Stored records

----

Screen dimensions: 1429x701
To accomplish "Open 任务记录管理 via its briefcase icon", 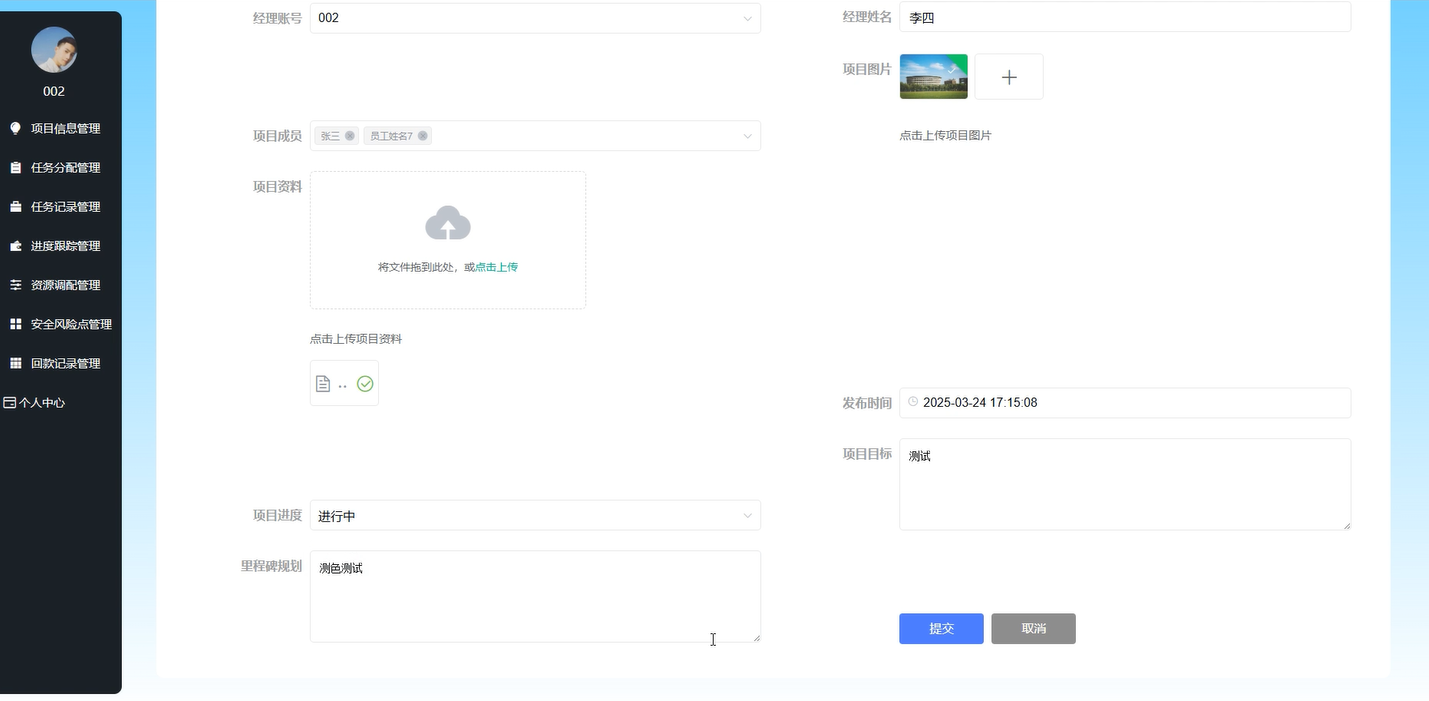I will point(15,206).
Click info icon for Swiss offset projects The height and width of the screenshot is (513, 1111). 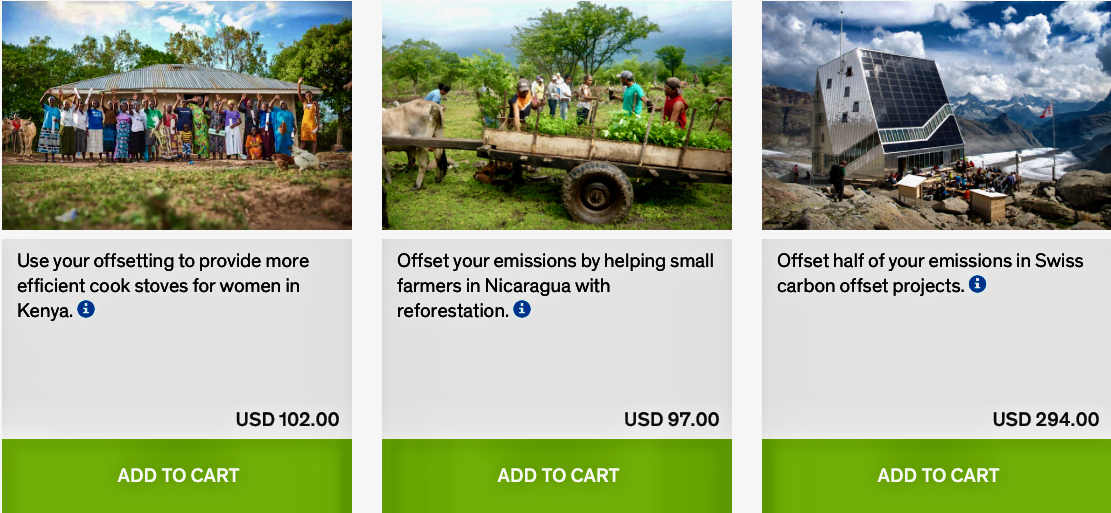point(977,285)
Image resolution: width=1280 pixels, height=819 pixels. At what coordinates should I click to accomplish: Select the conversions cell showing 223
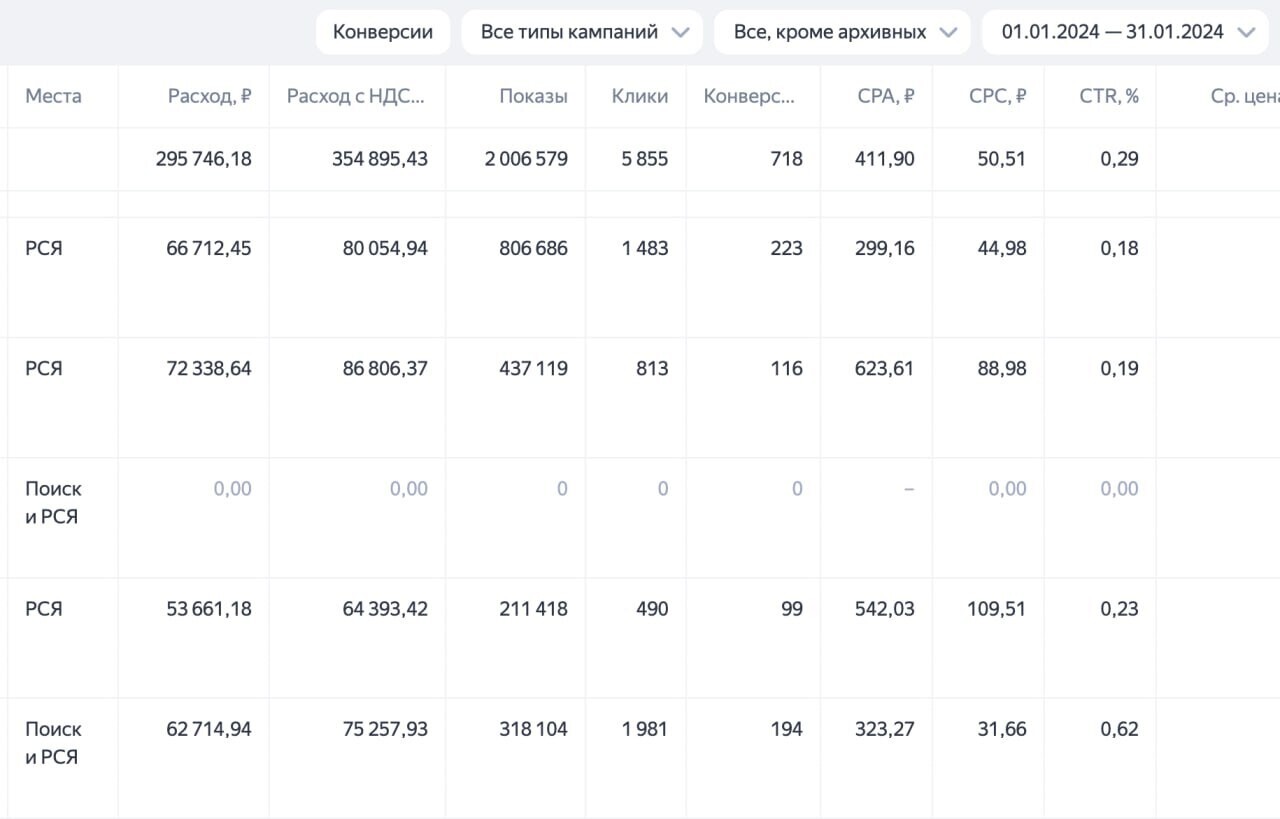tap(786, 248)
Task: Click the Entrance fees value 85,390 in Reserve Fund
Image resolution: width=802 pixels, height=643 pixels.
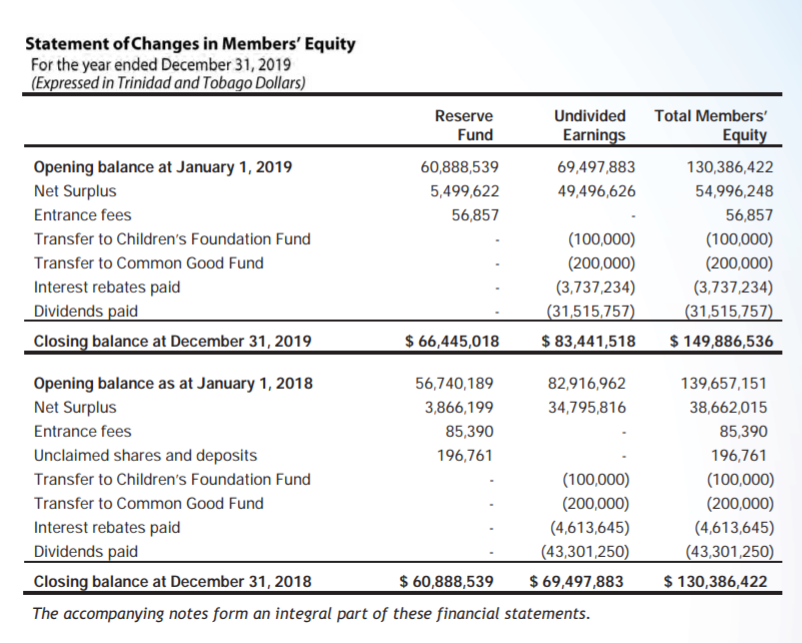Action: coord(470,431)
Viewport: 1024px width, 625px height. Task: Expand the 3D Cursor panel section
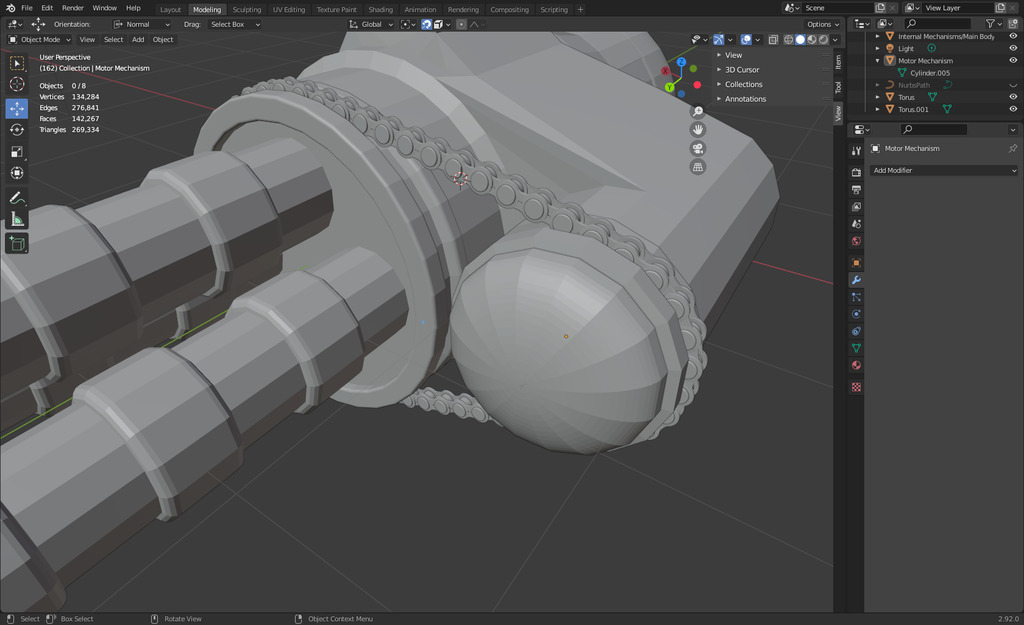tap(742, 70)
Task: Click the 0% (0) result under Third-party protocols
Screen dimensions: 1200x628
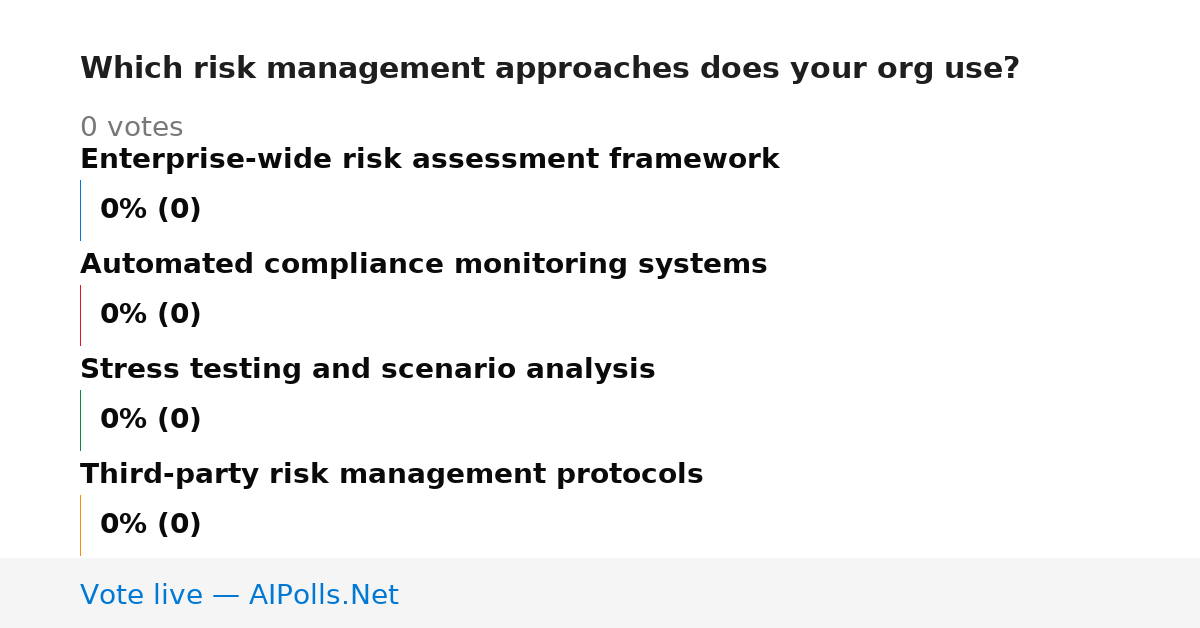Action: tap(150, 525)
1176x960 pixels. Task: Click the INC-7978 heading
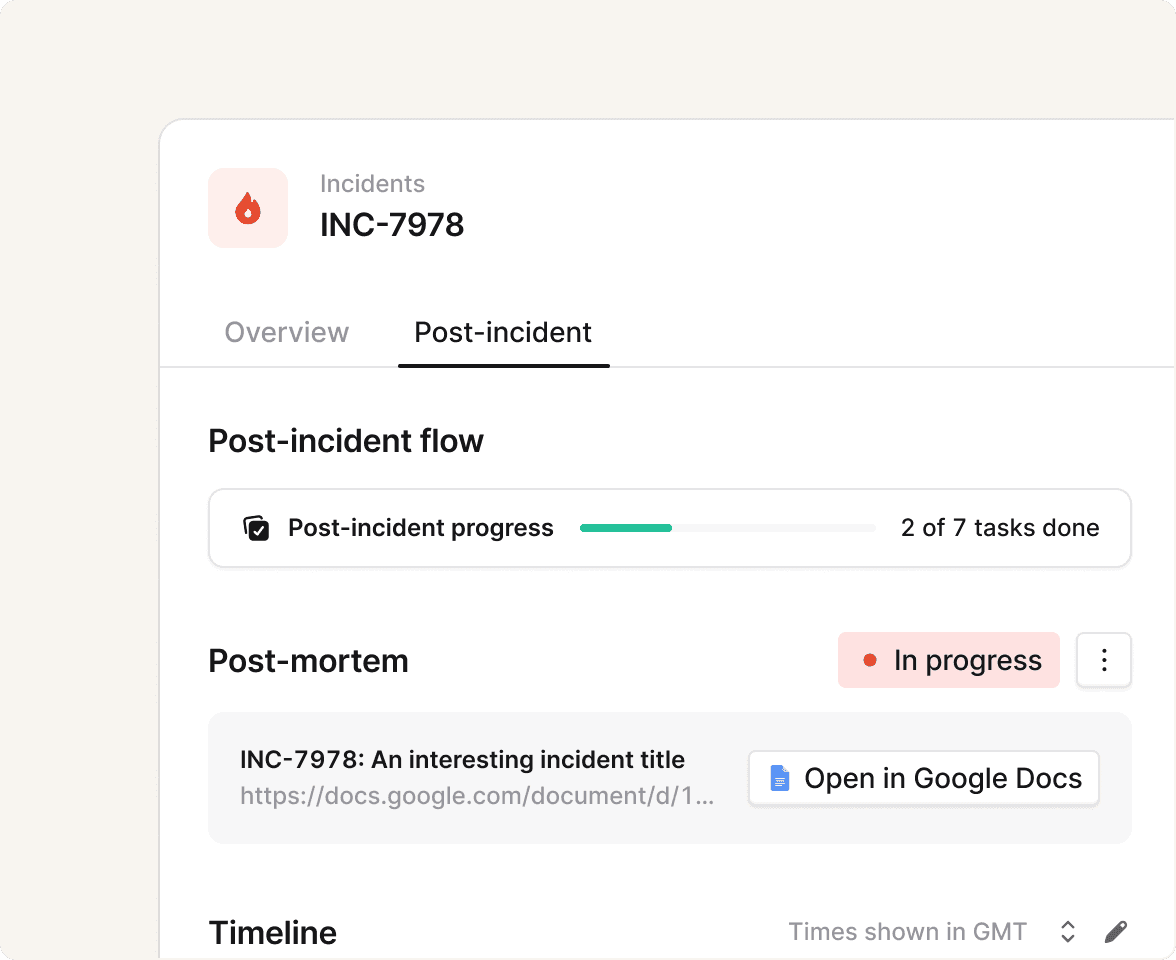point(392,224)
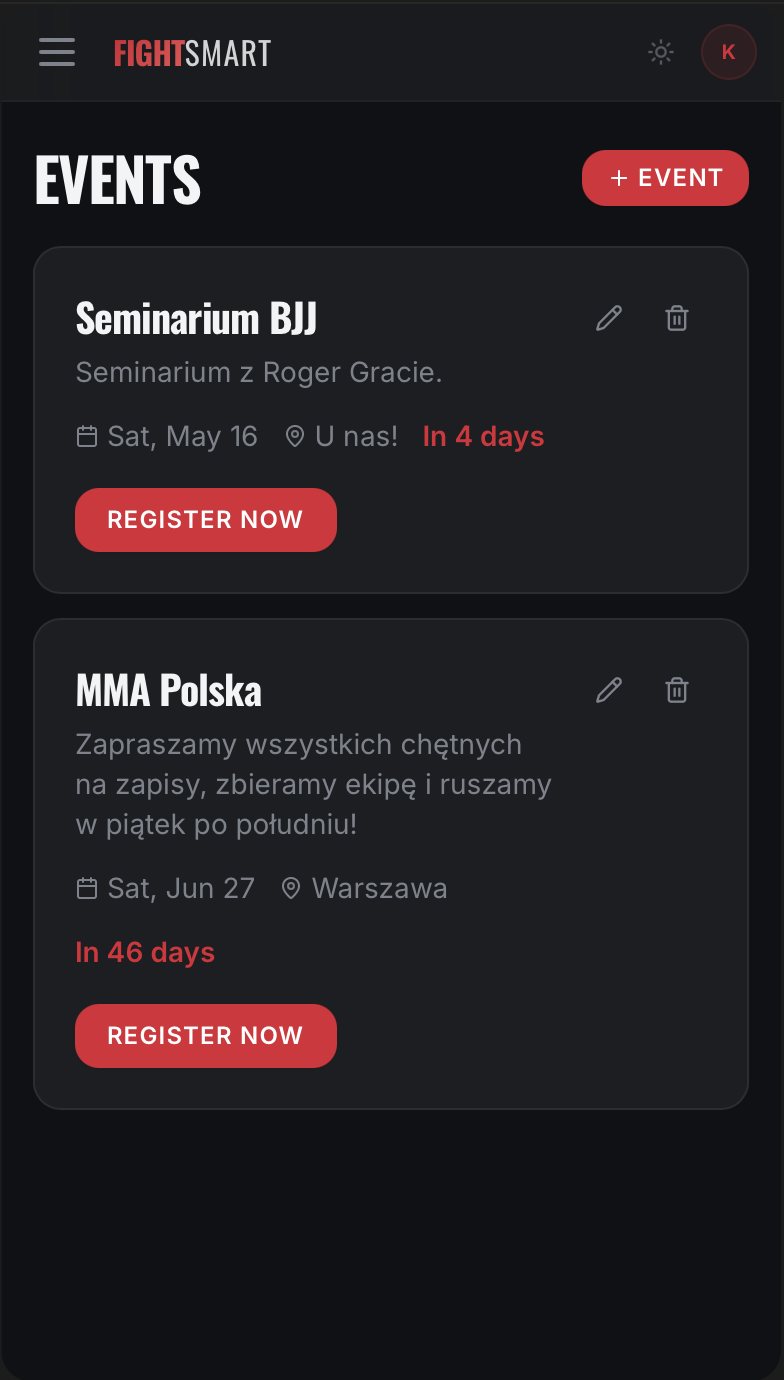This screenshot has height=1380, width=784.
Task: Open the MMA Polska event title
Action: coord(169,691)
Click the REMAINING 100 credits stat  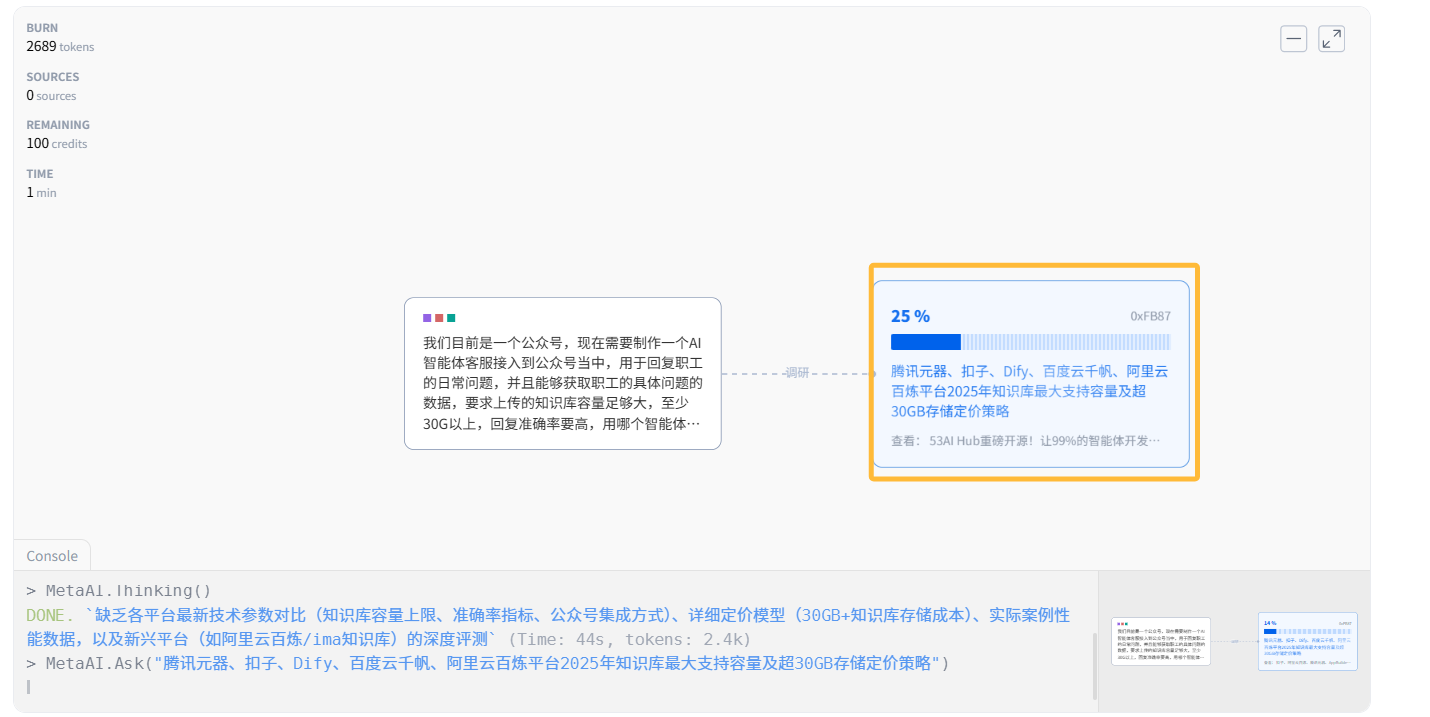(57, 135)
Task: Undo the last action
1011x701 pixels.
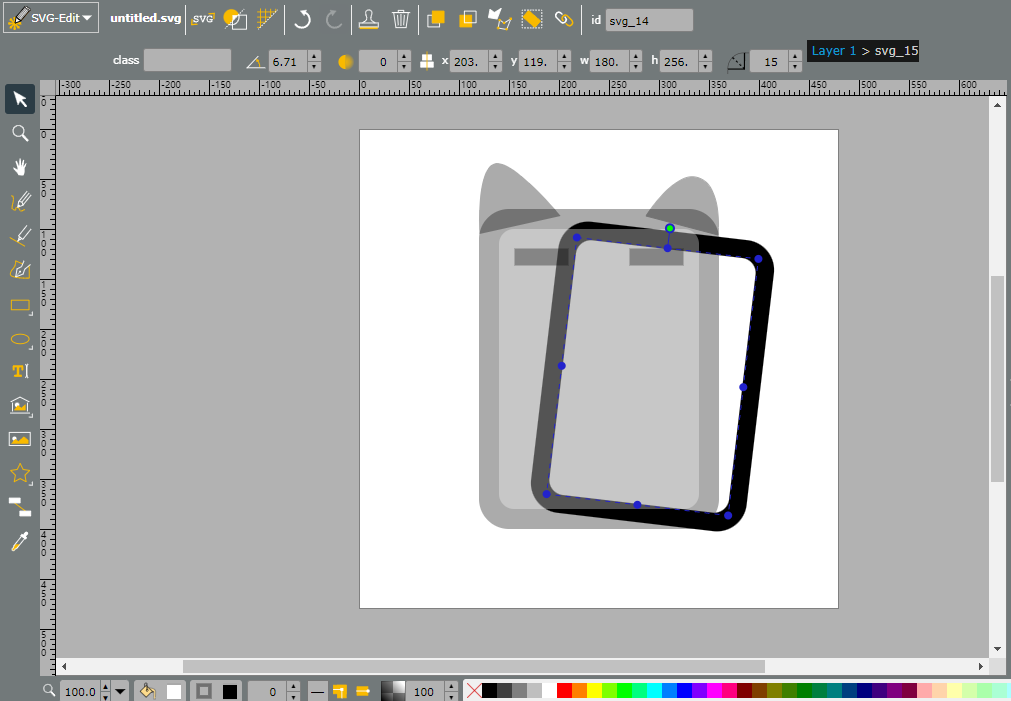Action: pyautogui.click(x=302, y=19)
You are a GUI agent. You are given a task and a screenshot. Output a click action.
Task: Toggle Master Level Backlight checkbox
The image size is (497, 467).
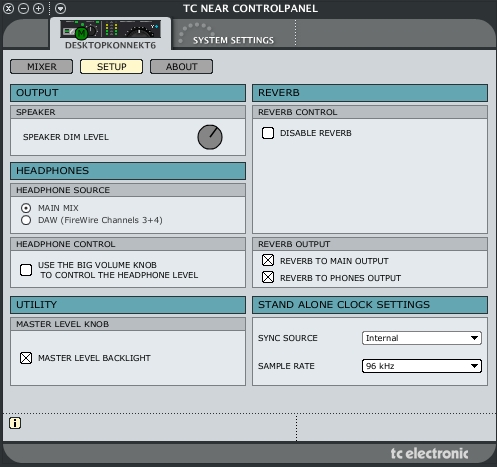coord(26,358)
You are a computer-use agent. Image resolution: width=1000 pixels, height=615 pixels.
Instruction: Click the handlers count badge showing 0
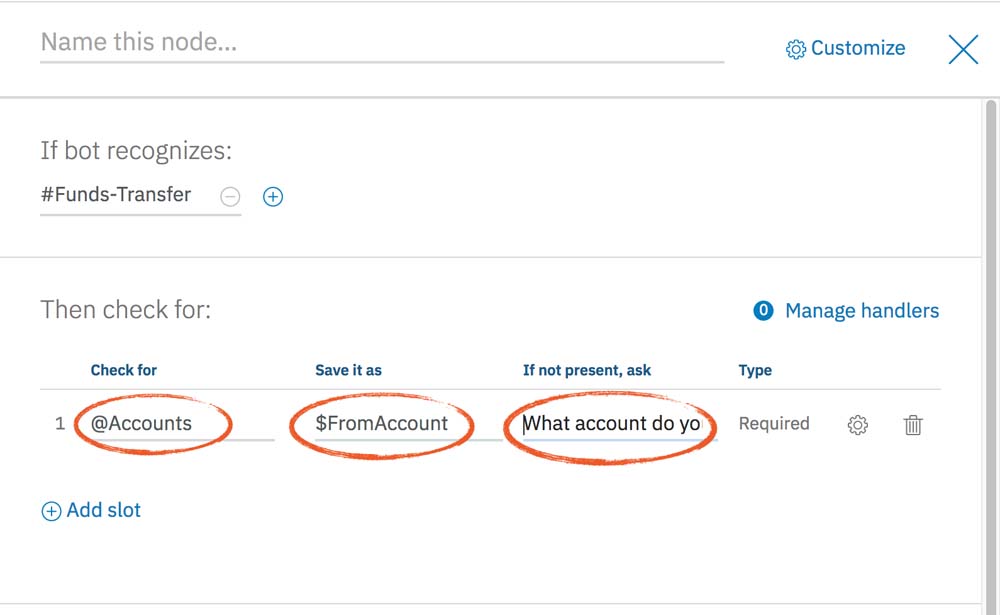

----

→ WORK INSTRUCTIONS
From the records above, write out exactly the lines that begin at the line with "1011x701 pixels." and end at the line with "You are a computer-use". Pictures must not appear in the output.

→ RESULT OF THIS EXERCISE
1011x701 pixels.
Action: pyautogui.click(x=302, y=19)
You are a GUI agent. You are given a task and a screenshot. Output a click action.
Task: Toggle Master Level Backlight checkbox
The image size is (497, 467).
coord(26,358)
You are a computer-use agent. Image resolution: width=1000 pixels, height=615 pixels.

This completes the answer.